El objetivo de este trabajo fue evaluar el efecto de albendazol sulfóxido (ABZSO) administrado a ratonas Balb C previo al apareamiento, sobre la tasa de fertilización y el desarrollo embrionario preimplantacional. Se utilizaron 24 hembras de 5 a 8 semanas de edad las que fueron inducidas a superovular por inyección intraperitoneal de 7,5 UI de gonadotrofina coriónica equina (eCG, Novormon®, Laboratorios Syntex S.A. Argentina) seguidas, 48 h más tarde por 10 UI de gonadotrofina coriónica humana (hCG, Profasi®, Laboratorios Serono, México). Al momento de recibir la dosis de hCG, fueron apareadas con machos de fertilidad probada. Las hembras fueron dosificadas oralmente con ABZSO disuelto en carboximetilcelulosa en dosis de 100 mg/kg (Grupo 100) y 200 mg/kg (Grupo 200) previo al apareamiento. El grupo control recibió carboximetilcelulosa. Las hembras preñadas fueron sacrificadas por dislocación cervical en el día 4 de preñez y se recolectaron ovocitos sin fertilizar y embriones preimplantacionales mediante el lavado de cuernos uterinos. Se determinó la tasa de fertilización, el número promedio de embriones recolectados por hembra, el porcentaje de embriones morfológicamente normales, el porcentaje de diferenciación y la velocidad de clivaje estimada por recuento de núcleos. Las variables fueron analizadas sobre la base de la camada utilizando el test de Kruskal-Wallis.
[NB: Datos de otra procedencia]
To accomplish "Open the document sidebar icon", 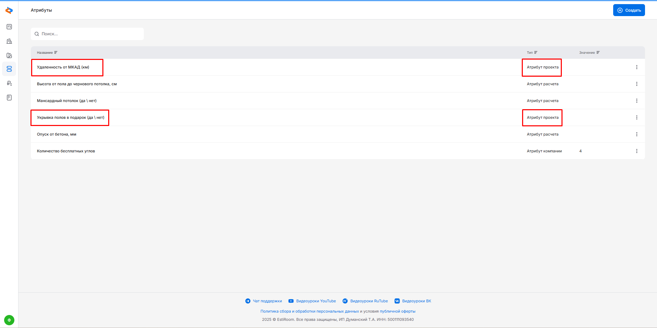I will (9, 98).
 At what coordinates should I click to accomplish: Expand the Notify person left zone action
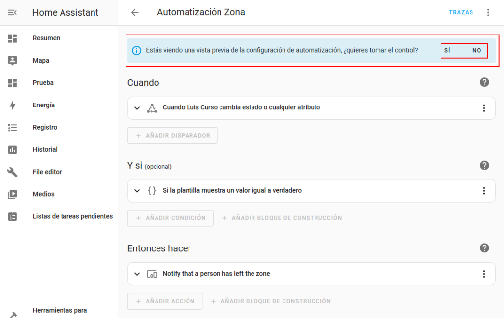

La tasa de fertilización resultó menor para hembras que recibieron albendazol sulfóxido a razón de 200 mg/kg de peso (P<0,05); no obstante, no se observaron diferencias significativas en los parámetros embrionarios luego de la administración de 100 mg/kg ó 200 mg/kg de ABZSO comparado con el grupo control (P>0,05). En conclusión, la exposición aguda de ABZSO realizada previo al apareamiento a una dosis mayor de aquella utilizada en medicina humana y veterinaria afecta la tasa de fertilización pero no muestra efectos adversos sobre el desarrollo embrionario temprano.